Collected data:
_ _ _ _ _

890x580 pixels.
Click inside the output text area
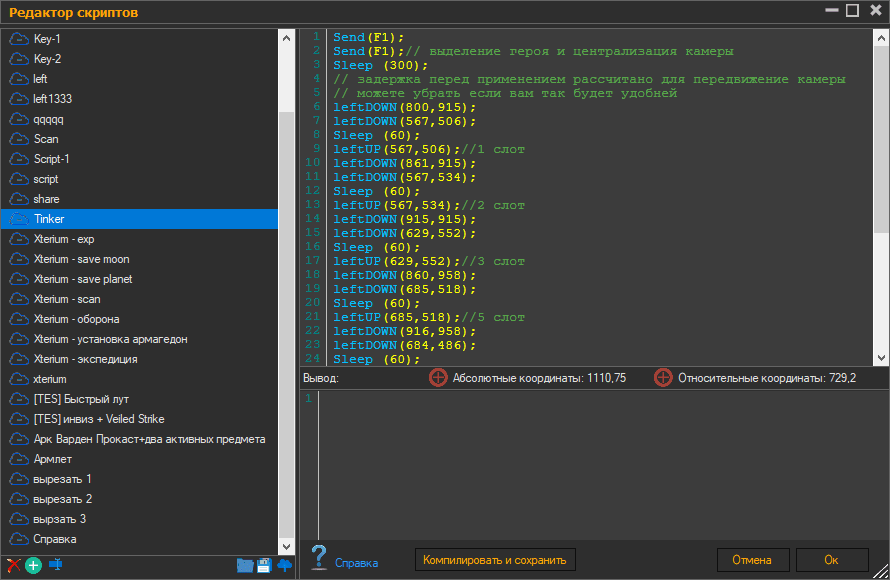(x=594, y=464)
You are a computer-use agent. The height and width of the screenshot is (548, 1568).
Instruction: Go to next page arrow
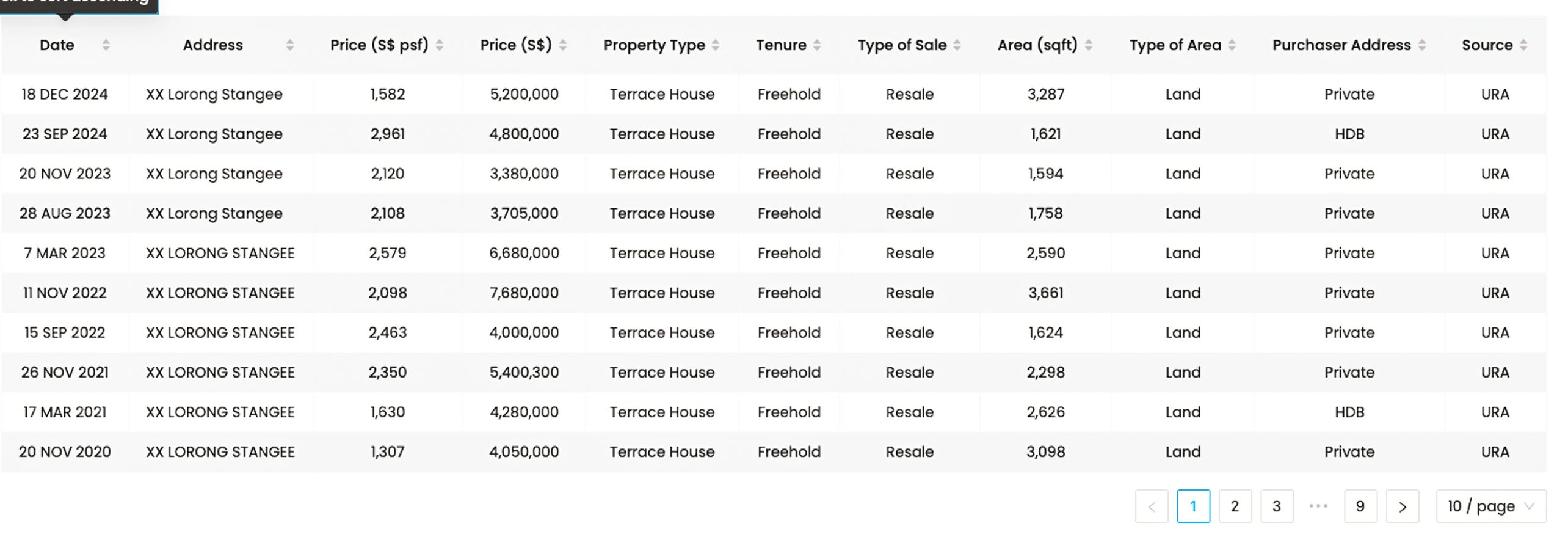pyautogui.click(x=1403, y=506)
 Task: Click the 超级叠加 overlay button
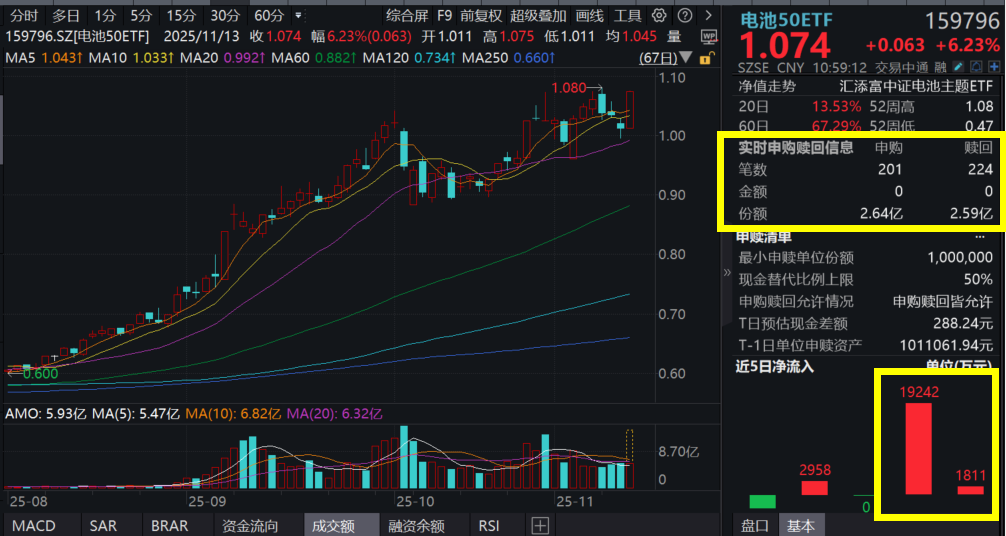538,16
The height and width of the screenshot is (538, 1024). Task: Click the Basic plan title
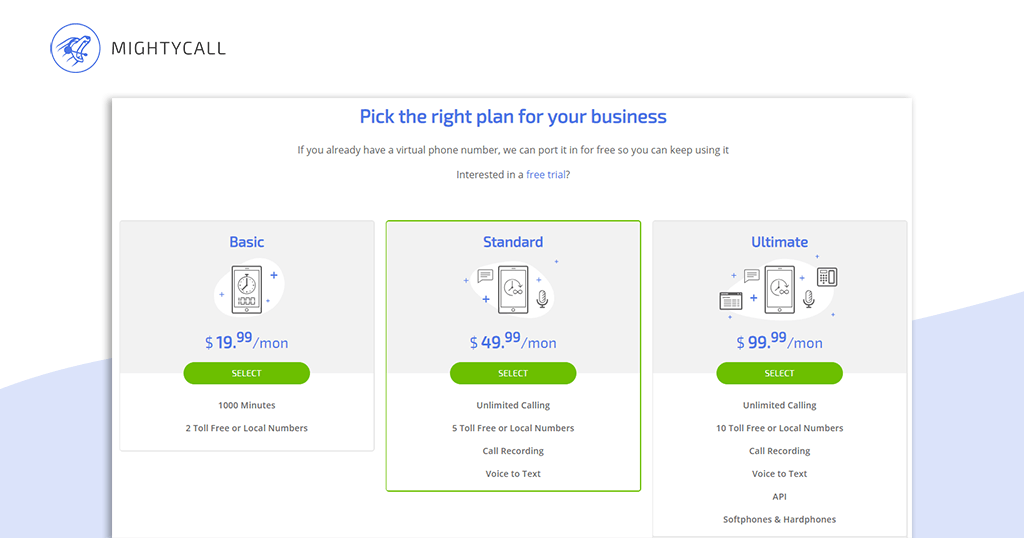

_ _ _ _ _

* EXERCISE OBJECTIVE
The answer consists solely of the lines from the one holding "Click inside the output text area" through the last line of the entries above, set down verbatim, without any pictures.

* EXERCISE OUTPUT
Click inside the output text area
(x=594, y=464)
You are a computer-use agent. The height and width of the screenshot is (548, 1568).
Instruction: Go to next page arrow
pyautogui.click(x=1403, y=506)
 Task: Click the 超级叠加 overlay button
538,16
The height and width of the screenshot is (538, 1024). Task: Click the Basic plan title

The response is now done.